Doesn’t this code supposed to be c.JupyterHub.hub_connect_url = f"http://hub.<namespace>:{os.environ['HUB_SERVICE_PORT']}"? or is there any other place this needs to be changed?

Appreciate your help.

Thanks.

I think you are right that you need to add the namespace there to support pods running in a different namespace.

If you try to communicate directly with the hub from another namespace, you will be blocked by NetworkPolicy though, but you can relax that by configuring the Helm chart with hub.networkPolicy.interNamespaceAccessLabels=accept.

It seems like you may have some issue with your configuration of hub.baseUrl also as I observe http://hub:8081/hub/hub/api in your logs. If you want to configure the c.JupyterHub.base_url, you must do it using the Helm chart configuration at this point because it influence more than just the jupyterhub software inside the hub pod.

I’m not sure about everything that’s needed to support this, but the biggest part is within KubeSpawner, because it needs to start keeping track of pods in the entire cluster rather than just the local namespace. It will require more RBAC permissions on the hub pod’s associated k8s service account as well. This is a long standing complex feature.

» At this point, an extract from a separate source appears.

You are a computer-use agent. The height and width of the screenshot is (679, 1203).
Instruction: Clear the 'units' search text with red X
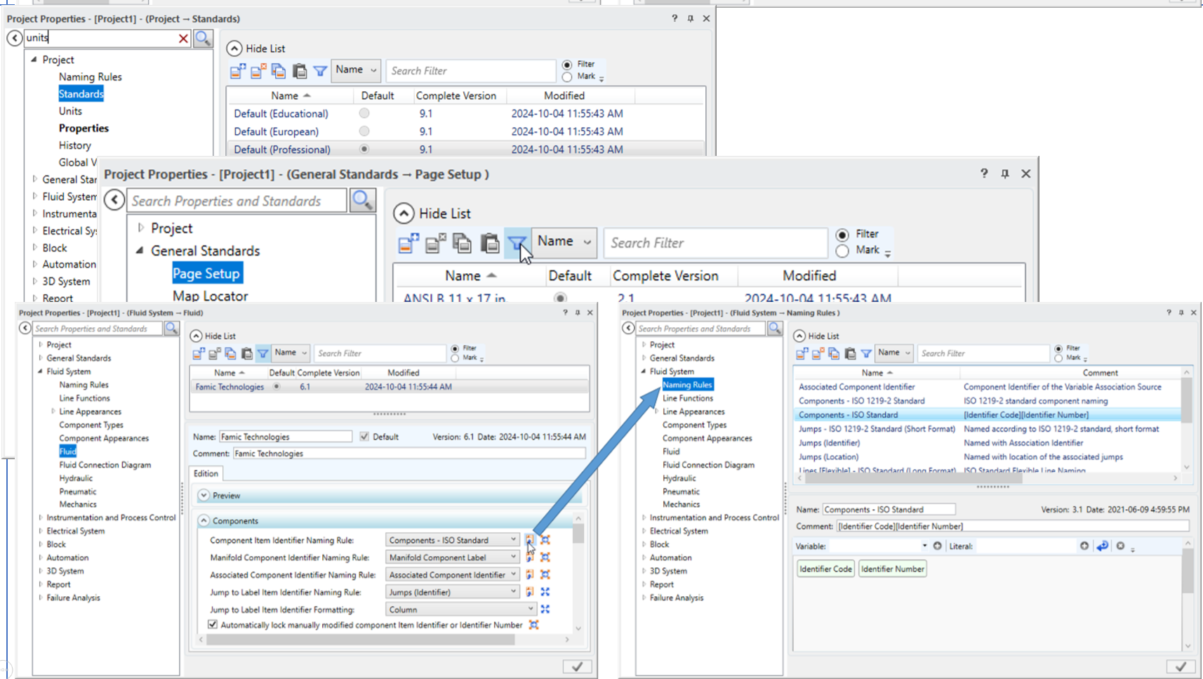coord(183,39)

See @athornton’s work in https://github.com/jupyterhub/kubespawner/pull/458 for some more insights.

1 Like

Thanks @consideRatio for your response. Yeah we have our own network policies to talk between two namespaces. I disabled network policies as part of the helm chart. Also, i have the RBAC permissions enabled to talk from hub namespace to singleuser namespace. Regarding the base url i enabled this in helm chart this is due to our ingress rules. Technically this can be removed but i haven’t tested it yet.
I also have another question would be great if you can take a look at this.

Appreciate all your help.

In my case, it was an issue with security group rules. Adding allow rules for 8081(from pod to hub) and 8888(from hub to the pod) fixed the problem.